# To do
The records that follow should be copied in full, exactly as they read.

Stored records
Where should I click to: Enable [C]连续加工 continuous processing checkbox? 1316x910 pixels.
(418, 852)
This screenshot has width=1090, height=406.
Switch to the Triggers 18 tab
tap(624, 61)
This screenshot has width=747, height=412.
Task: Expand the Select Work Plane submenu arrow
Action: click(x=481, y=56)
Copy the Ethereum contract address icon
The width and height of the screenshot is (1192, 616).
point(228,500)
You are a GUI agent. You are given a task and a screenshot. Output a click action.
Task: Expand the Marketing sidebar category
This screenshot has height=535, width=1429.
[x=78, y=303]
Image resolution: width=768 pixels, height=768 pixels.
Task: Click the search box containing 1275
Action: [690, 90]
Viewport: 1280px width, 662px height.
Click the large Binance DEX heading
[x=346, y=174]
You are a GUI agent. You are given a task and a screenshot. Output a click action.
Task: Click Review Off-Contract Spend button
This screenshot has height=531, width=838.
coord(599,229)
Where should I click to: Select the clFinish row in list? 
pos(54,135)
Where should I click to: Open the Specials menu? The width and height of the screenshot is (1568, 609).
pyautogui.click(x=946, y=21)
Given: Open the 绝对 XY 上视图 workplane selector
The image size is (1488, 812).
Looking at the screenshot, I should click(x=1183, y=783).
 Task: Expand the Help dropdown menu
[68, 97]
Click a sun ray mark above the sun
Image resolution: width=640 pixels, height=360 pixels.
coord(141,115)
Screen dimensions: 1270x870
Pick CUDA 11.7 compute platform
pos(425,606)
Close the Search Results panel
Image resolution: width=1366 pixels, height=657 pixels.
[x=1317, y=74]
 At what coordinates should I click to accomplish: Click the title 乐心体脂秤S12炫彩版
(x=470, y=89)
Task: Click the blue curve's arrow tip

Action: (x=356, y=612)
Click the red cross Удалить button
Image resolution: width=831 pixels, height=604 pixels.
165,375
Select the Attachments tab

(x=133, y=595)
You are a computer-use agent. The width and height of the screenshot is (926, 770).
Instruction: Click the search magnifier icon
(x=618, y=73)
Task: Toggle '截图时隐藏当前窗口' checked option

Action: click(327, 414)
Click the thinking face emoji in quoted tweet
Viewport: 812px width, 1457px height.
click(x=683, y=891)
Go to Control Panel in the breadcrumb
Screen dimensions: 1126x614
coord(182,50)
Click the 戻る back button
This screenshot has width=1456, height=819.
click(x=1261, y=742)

# Result for this task
Where should I click to: Enable [C]连续加工 continuous processing checkbox? 1316x910 pixels.
(418, 852)
This screenshot has width=1090, height=406.
Switch to the Triggers 18 tab
tap(624, 61)
This screenshot has width=747, height=412.
Task: Expand the Select Work Plane submenu arrow
Action: click(x=481, y=56)
Copy the Ethereum contract address icon
The width and height of the screenshot is (1192, 616).
point(228,500)
You are a GUI agent. You are given a task and a screenshot. Output a click action.
Task: Expand the Marketing sidebar category
This screenshot has height=535, width=1429.
[x=78, y=303]
Image resolution: width=768 pixels, height=768 pixels.
Task: Click the search box containing 1275
Action: [690, 90]
Viewport: 1280px width, 662px height.
Click the large Binance DEX heading
[x=346, y=174]
You are a GUI agent. You are given a task and a screenshot. Output a click action.
Task: Click Review Off-Contract Spend button
This screenshot has height=531, width=838.
coord(599,229)
Where should I click to: Select the clFinish row in list? 
pos(54,135)
Where should I click to: Open the Specials menu? The width and height of the screenshot is (1568, 609).
pyautogui.click(x=946, y=21)
Given: Open the 绝对 XY 上视图 workplane selector
The image size is (1488, 812).
Looking at the screenshot, I should click(x=1183, y=783).
 Task: Expand the Help dropdown menu
[68, 97]
Click a sun ray mark above the sun
Image resolution: width=640 pixels, height=360 pixels.
coord(141,115)
Screen dimensions: 1270x870
Pick CUDA 11.7 compute platform
pos(425,606)
Close the Search Results panel
Image resolution: width=1366 pixels, height=657 pixels.
[x=1317, y=74]
 At what coordinates should I click to accomplish: Click the title 乐心体脂秤S12炫彩版
(x=470, y=89)
Task: Click the blue curve's arrow tip

Action: (x=356, y=612)
Click the red cross Удалить button
Image resolution: width=831 pixels, height=604 pixels.
165,375
Select the Attachments tab

(x=133, y=595)
You are a computer-use agent. The width and height of the screenshot is (926, 770).
Instruction: Click the search magnifier icon
(x=618, y=73)
Task: Toggle '截图时隐藏当前窗口' checked option

Action: click(327, 414)
Click the thinking face emoji in quoted tweet
Viewport: 812px width, 1457px height.
click(x=683, y=891)
Go to Control Panel in the breadcrumb
Screen dimensions: 1126x614
coord(182,50)
Click the 戻る back button
This screenshot has width=1456, height=819.
click(x=1261, y=742)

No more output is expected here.